When he found Rama-Tut, he was broken and sightless. The stories of his appearance have been exaggerated. He appeared in a strange vessel, or more accurately, he crashed in one. The chamber they are in is but a fragment of that vessel. Their tribe took him back to their camp, nursed him and nurtured him. They made him a survivor, much the same as he did for En Sabah Nur. Unfortunately, he betrayed them and used his strange weapons to enslave the clan. He tortured them in order to make them return him to his ship, but no one ever revealed its location. A tragic few escaped and have been hunted like animals ever since.
Nur asks why the place is so important to him. Baal informs him of an artifact or relic that lies therein that survived whatever catastrophe brought Rama-Tut there. It’s an incredible object of promise and prophecy and whispered visions. Nur asks what use these visions can be. He’s always been taught that they are tested by the world around them. He’s never known Baal to put any faith in such mystical things. Baal knows he is right, except that he’s certain he has seen En Sabah Nur’s face among these phantasms.
This surprises the young man. Perhaps it is he that the pharaoh wants? He wishes to see this artifact. They enter another chamber and come across statues of people holding aloft the artifact. Fantastic colorful images dance around them; images beyond anything even remotely conceived in this era. En Sabah Nur is in awe.
Ozymandias and his great army attack the Sandstormers camp. When they reach the clearing below they are met with no resistance. Ozymandias opens one of the tents and finds no one there. The only things that remain are the corpses of dead animals. Ozymandias is furious, but suddenly he finds himself surrounded as the Sandstormers spring from underneath the sand. It’s an ambush. They surround the astonished Egyptians, and this forces Ozymandias to order a retreat to the high ground.

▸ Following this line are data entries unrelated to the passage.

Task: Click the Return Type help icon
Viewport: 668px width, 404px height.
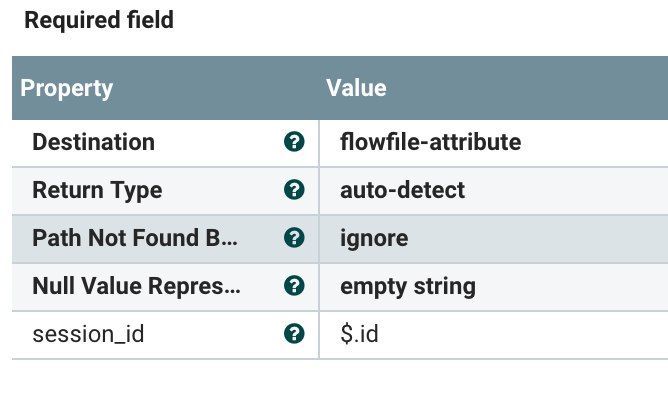Action: point(294,190)
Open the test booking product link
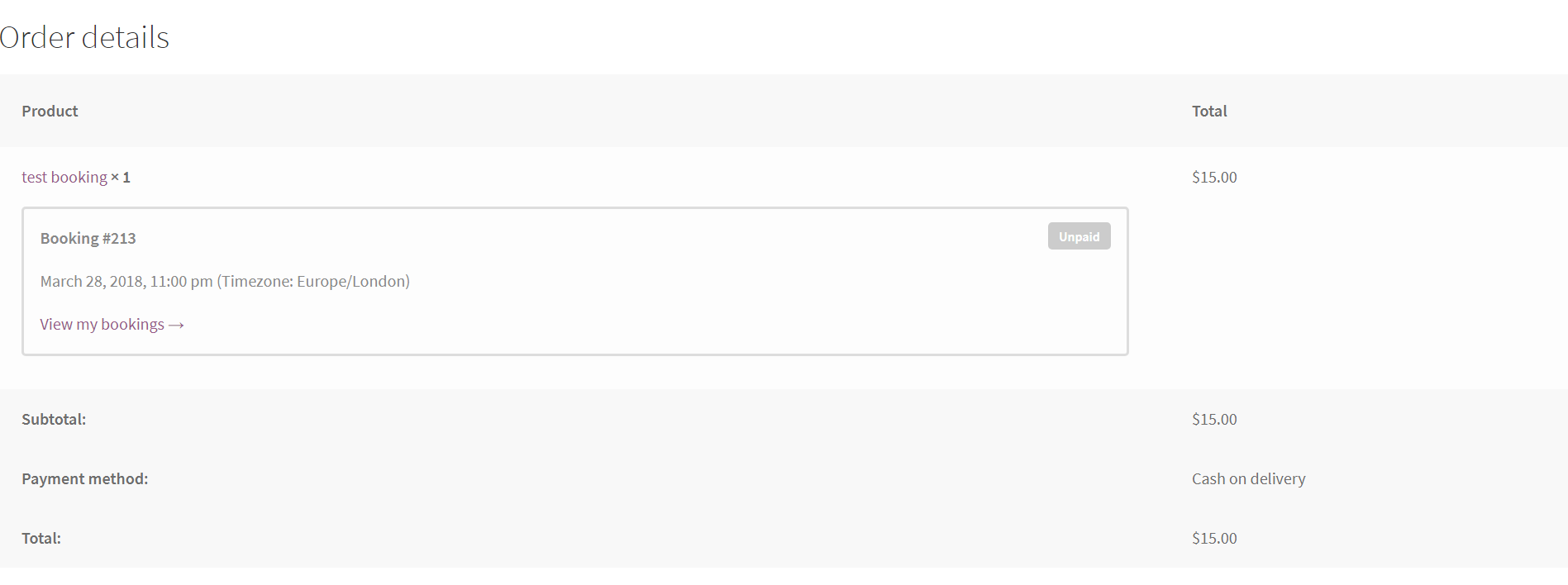 (x=64, y=178)
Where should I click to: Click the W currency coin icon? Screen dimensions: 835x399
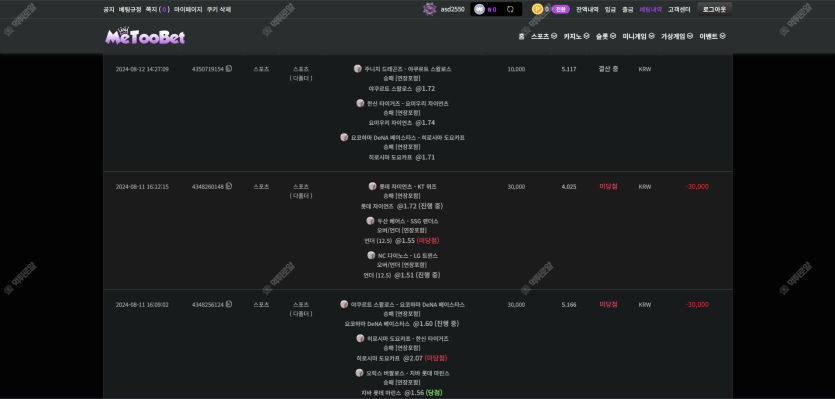pos(479,9)
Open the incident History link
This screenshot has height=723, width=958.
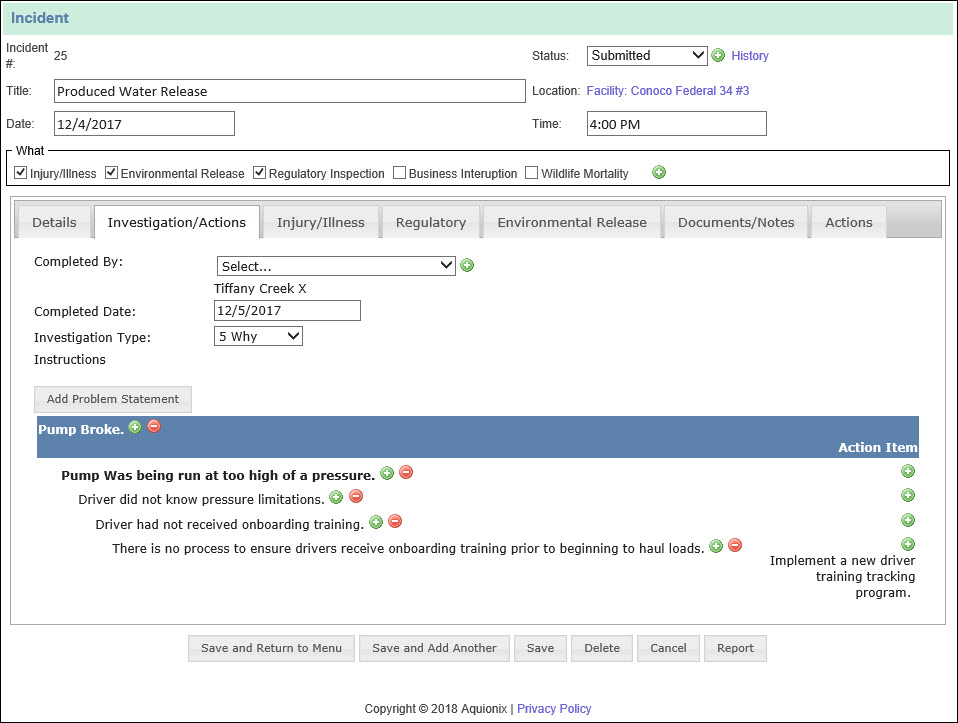(x=749, y=55)
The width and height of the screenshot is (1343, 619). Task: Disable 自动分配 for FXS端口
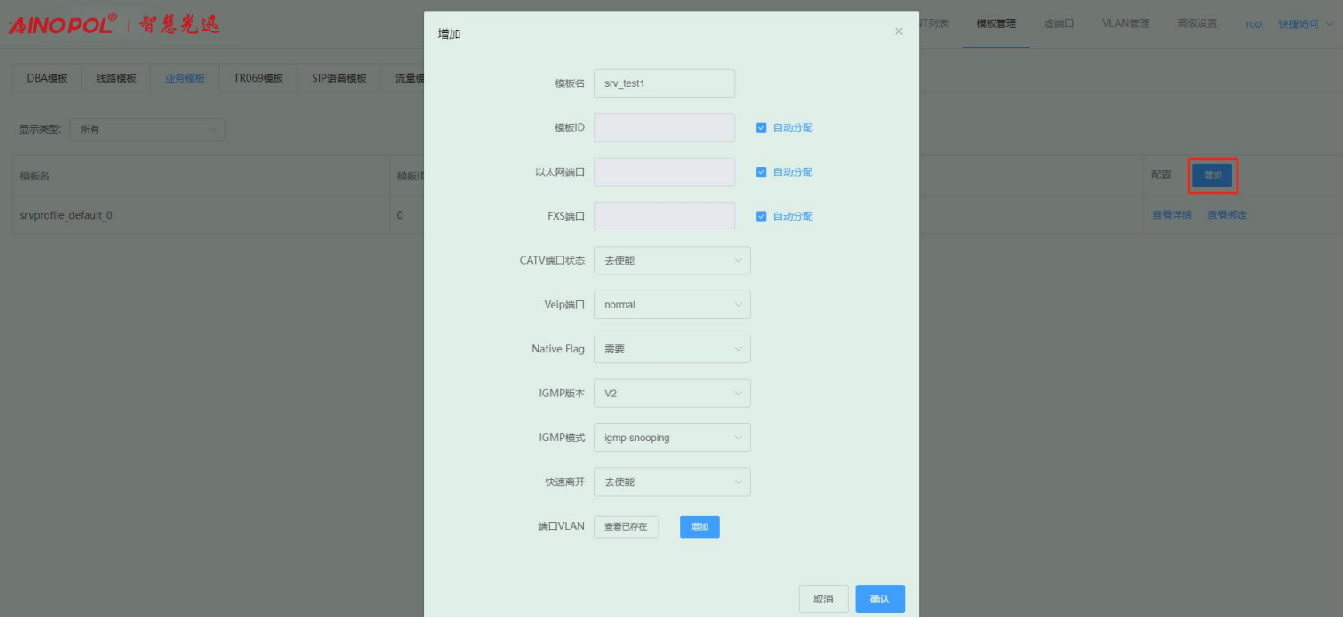(761, 216)
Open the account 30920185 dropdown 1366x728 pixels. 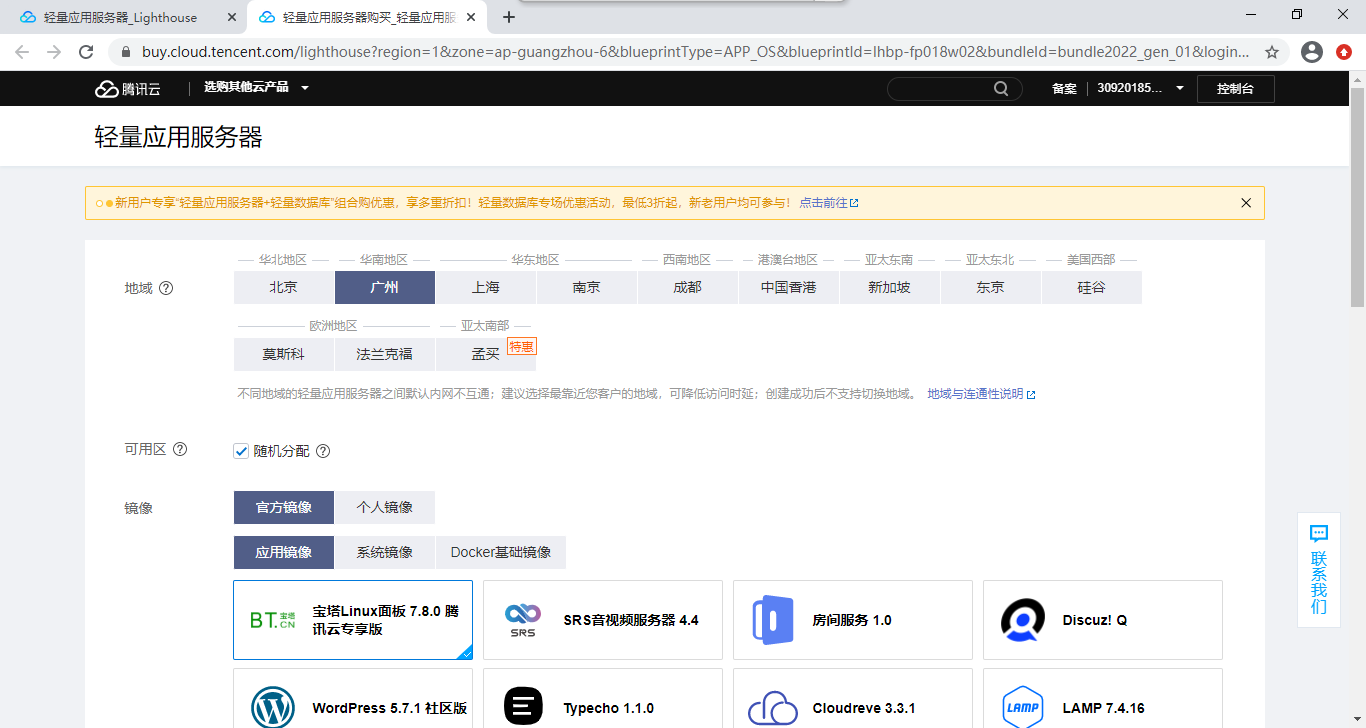pyautogui.click(x=1140, y=88)
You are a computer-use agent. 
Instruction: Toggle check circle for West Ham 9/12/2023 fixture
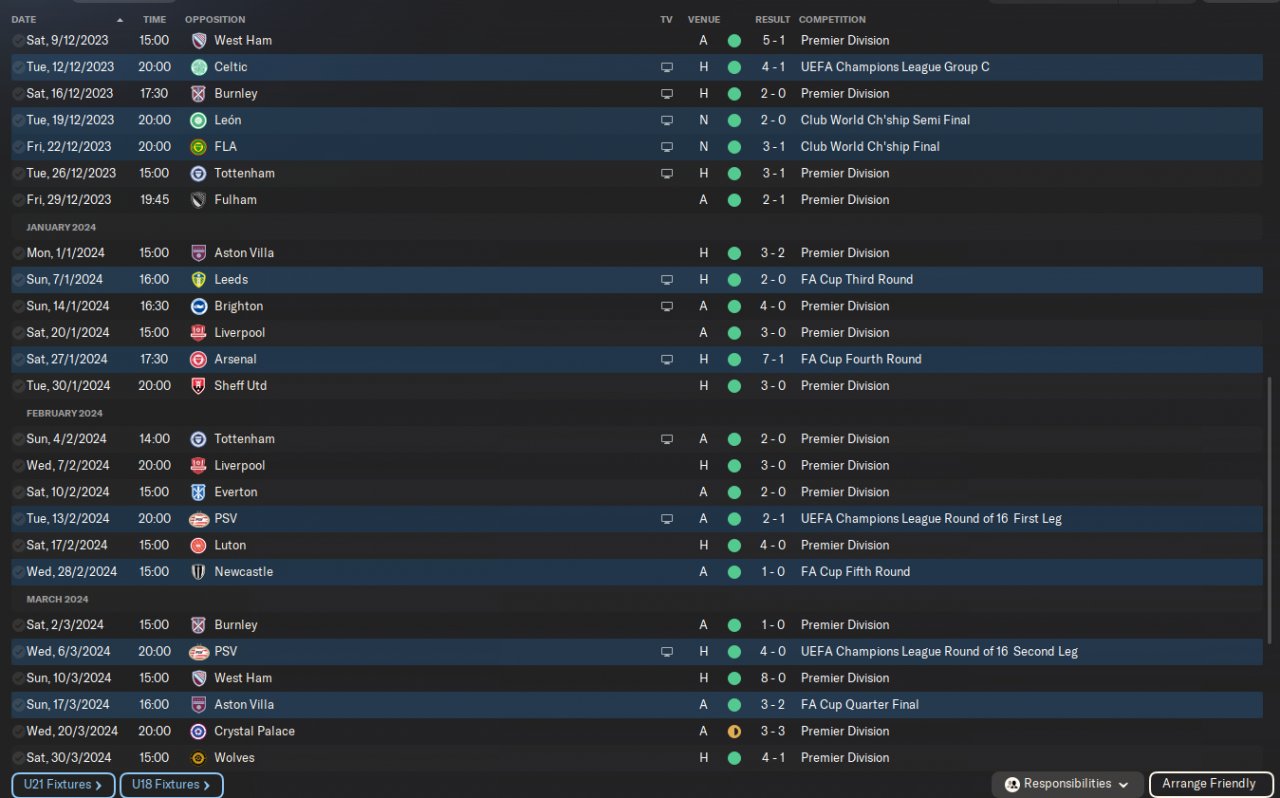[18, 41]
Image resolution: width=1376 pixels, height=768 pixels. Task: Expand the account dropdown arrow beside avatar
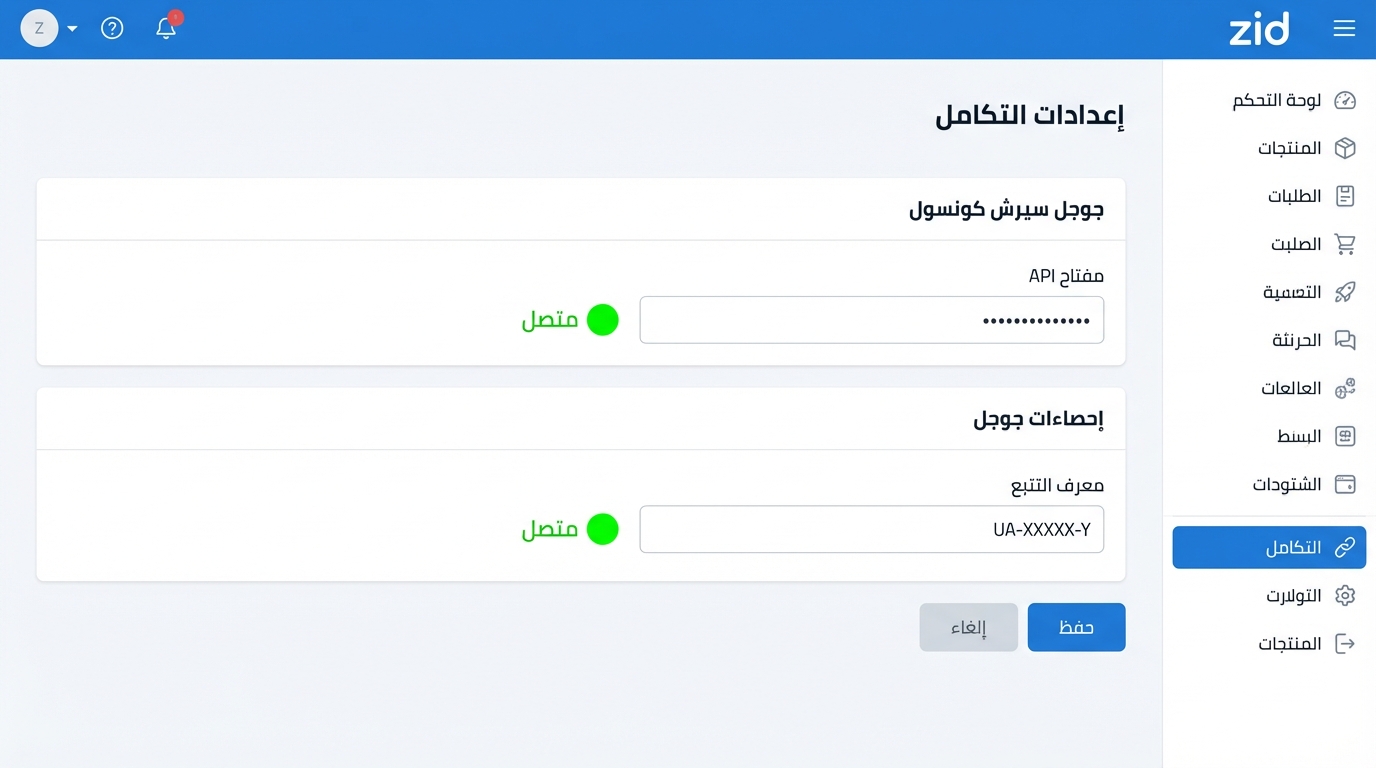73,29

En Sabah Nur notices a series of carvings; representations of Rama-Tut that litter the walls. He asks what they mean. Baal doesn’t know, but he is certain that given time they can decipher their significance, and learn all there is to know about this false ruler. Then, they can crush him. “Why wait?” replies Nur, as he looks around menacingly at the artifact. Baal asks him not to touch it, but Nur is curious and he reaches out, taking the odd-looking object in his hands. He grins, and says that if Rama-Tut fears this object for some reason, he fears him!
The soldiers are outflanked and outnumbered in the lap of the enemy’s land. Ozymandias is surrounded on his chariot by several Sandstormers. However, before anyone is killed, a hole opens up below them and everyone falls into a dark, gaping pit. The two men below hear the cave-in above them.
Soon, Logos makes his way to see the pharaoh. He bears darkest tidings from the outland. He informs Rama-Tut that they were surprised. All are lost to the deadly desert; his armies and the one they sought. Rama-Tut feels that this is unlikely. There is a grander scheme to things that are beyond Logos’ ken. He informs Logos that En Sabah Nur is a being far ahead of his time. He is an evolutionary jump-start of near infinite potential. He will be unique to nature for thousands of years yet. He will not so easily pass into the night, and he will be waiting when he emerges.